Army-McCarthy Hearings
Congressional hearings in 1954 called by Senator Joseph McCarthy to accuse members of the army of communist ties, leading to his downfall.
Jim Crow
A system of racial segregation in the American South from the end of Reconstruction until the mid-20th century.
Montgomery Bus Boycott
A protest sparked by Rosa Parks's refusal to move to the back of the bus in 1955, involving black Alabamians against segregated seating on city buses.
Brown v. Board of Education
A landmark Supreme Court decision in 1954 that overturned Plessy v. Ferguson and abolished racial segregation in public schools.
Student Nonviolent Coordinating Committee (SNCC)
A youth organization founded by southern black students in 1960 to promote civil rights.
Operation Wetback
A government program in the 1950s to roundup and deport as many as 1,000,000 illegal Mexican migrant workers in the United States.
Federal Highway Act of 1956
Federal legislation signed by Dwight D. Eisenhower to construct thousands of miles of modern highways in the name of national defense.
Policy of Boldness
Foreign policy objective of Secretary of State John Foster Dulles to engage the Soviet Union directly and roll back communist influence worldwide.
Hungarian Uprising
A series of demonstrations in Hungary in 1956 against the Soviet Union.
Battle of Dien Bien Phu
A military engagement in French colonial Vietnam in 1954 where French forces were defeated by Viet Minh nationalists loyal to Ho Chi Minh.
Suez Crisis
An international crisis launched in 1956 when Egyptian President Nasser nationalized the Suez Canal, previously owned by French and British stockholders.
Organization of Petroleum Exporting Countries (OPEC)
An organization aimed at controlling access to and prices of oil, taking power from western companies.
Sputnik
The first Soviet satellite launched into Earth orbit on October 4, 1957.
Kitchen Debate
A televised exchange in 1959 between Soviet Premier Nikita Khrushchev and American Vice President Richard Nixon regarding capitalism and socialism.
Abstract Expressionism
An experimental style of mid-20th-century modern art exemplified by Jackson Pollock.
International Style
An archetypal modernist architectural style best known for its "curtain-wall" designs of steel-and-glass corporate high-rises.
Beat Generation
A small coterie of mid-20th-century bohemian writers and personalities, led by figures like Jack Kerouac and Allen Ginsberg.
Southern Renaissance
A literary movement marking a new critical appreciation of the South's burdens of history, racism, and conservatism.
Dwight D. Eisenhower
The 34th president of the United States and former Supreme Commander of US Forces in Europe during WWII.

REQUIRED TASKS |
**1)** According to the glossary, on what date was Sputnik launched into Earth orbit?
**2)** Render the following line from the glossary into German: "A series of demonstrations in Hungary in 1956 against the Soviet Union."
**3)** Write out, without alteration, the part of the glossary that opens with the words containing "Organization of Petroleum" and closes with "capitalism and socialism.".

SOURCE DATA |
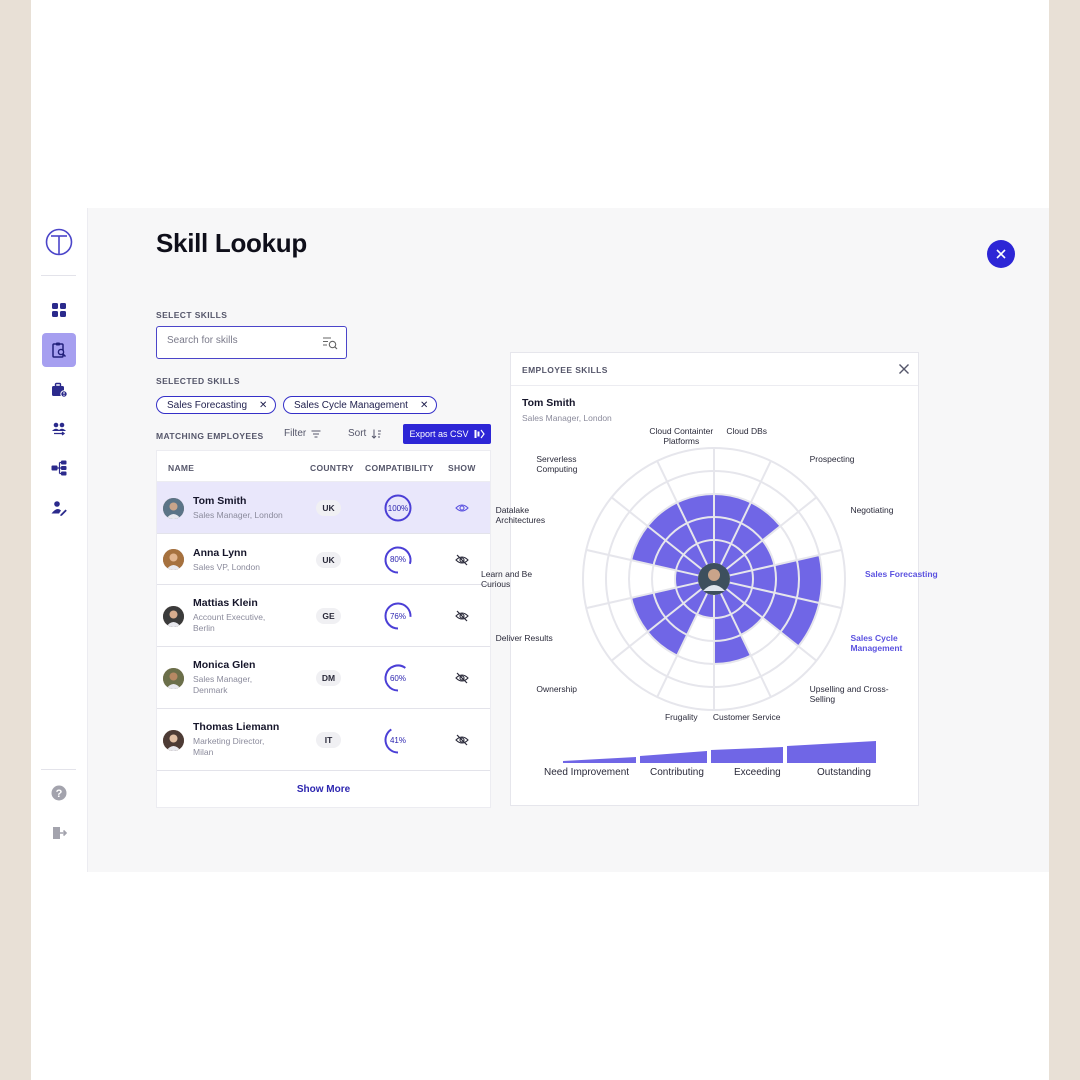  What do you see at coordinates (398, 508) in the screenshot?
I see `compatibility-value: 100%` at bounding box center [398, 508].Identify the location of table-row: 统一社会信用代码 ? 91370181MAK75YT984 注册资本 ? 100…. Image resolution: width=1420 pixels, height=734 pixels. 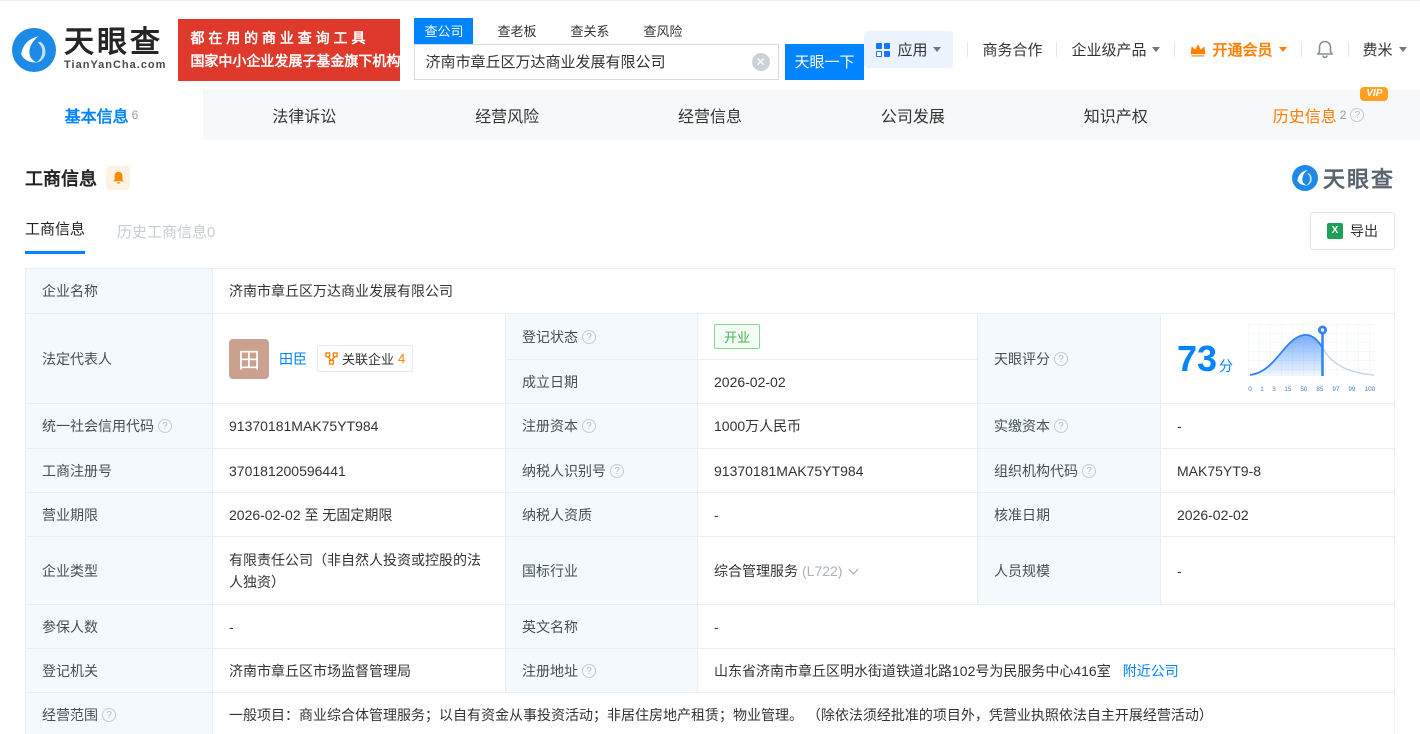
(710, 426).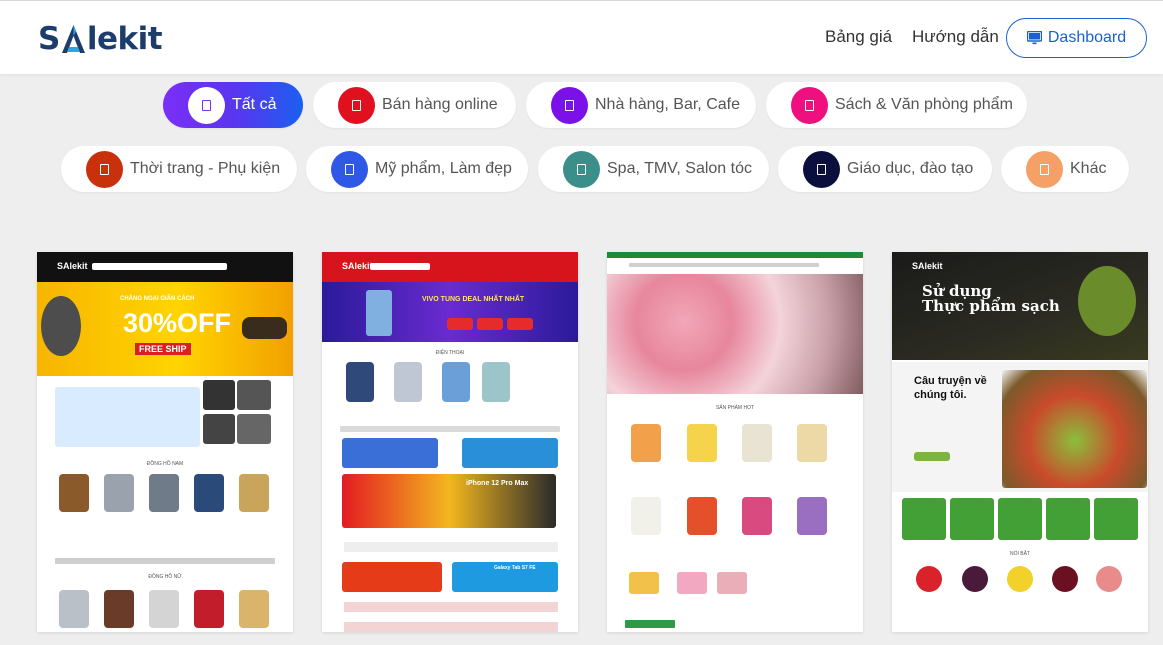 The height and width of the screenshot is (645, 1163). What do you see at coordinates (735, 334) in the screenshot?
I see `flower-banner` at bounding box center [735, 334].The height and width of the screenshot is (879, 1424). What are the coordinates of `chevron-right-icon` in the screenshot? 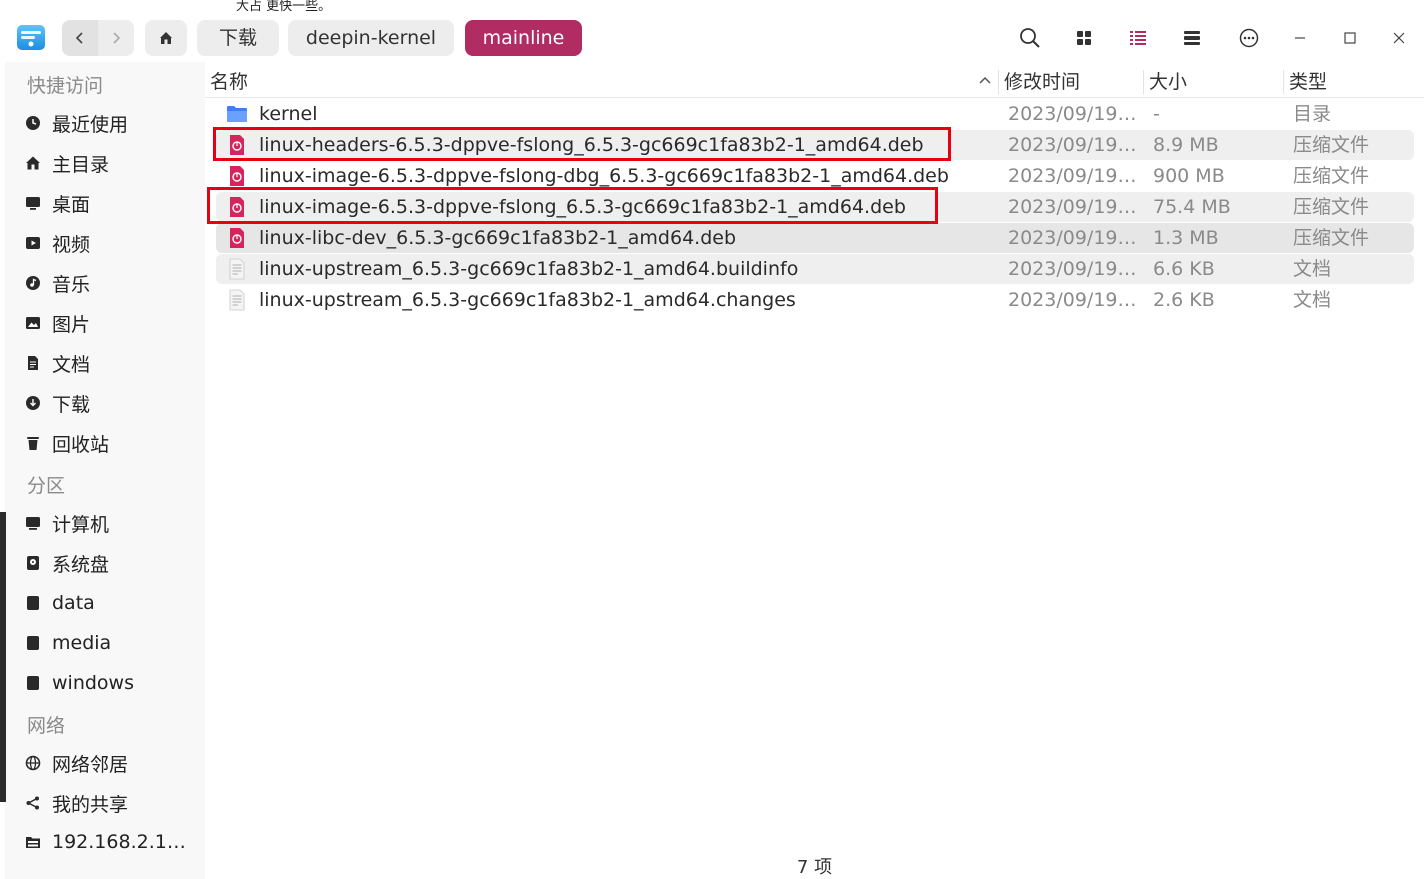 It's located at (117, 38).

ANSWERS GIVEN |
**1)** October 4, 1957

**2)** Eine Reihe von Demonstrationen in Ungarn im Jahr 1956 gegen die Sowjetunion.

**3)**
Organization of Petroleum Exporting Countries (OPEC)
An organization aimed at controlling access to and prices of oil, taking power from western companies.
Sputnik
The first Soviet satellite launched into Earth orbit on October 4, 1957.
Kitchen Debate
A televised exchange in 1959 between Soviet Premier Nikita Khrushchev and American Vice President Richard Nixon regarding capitalism and socialism.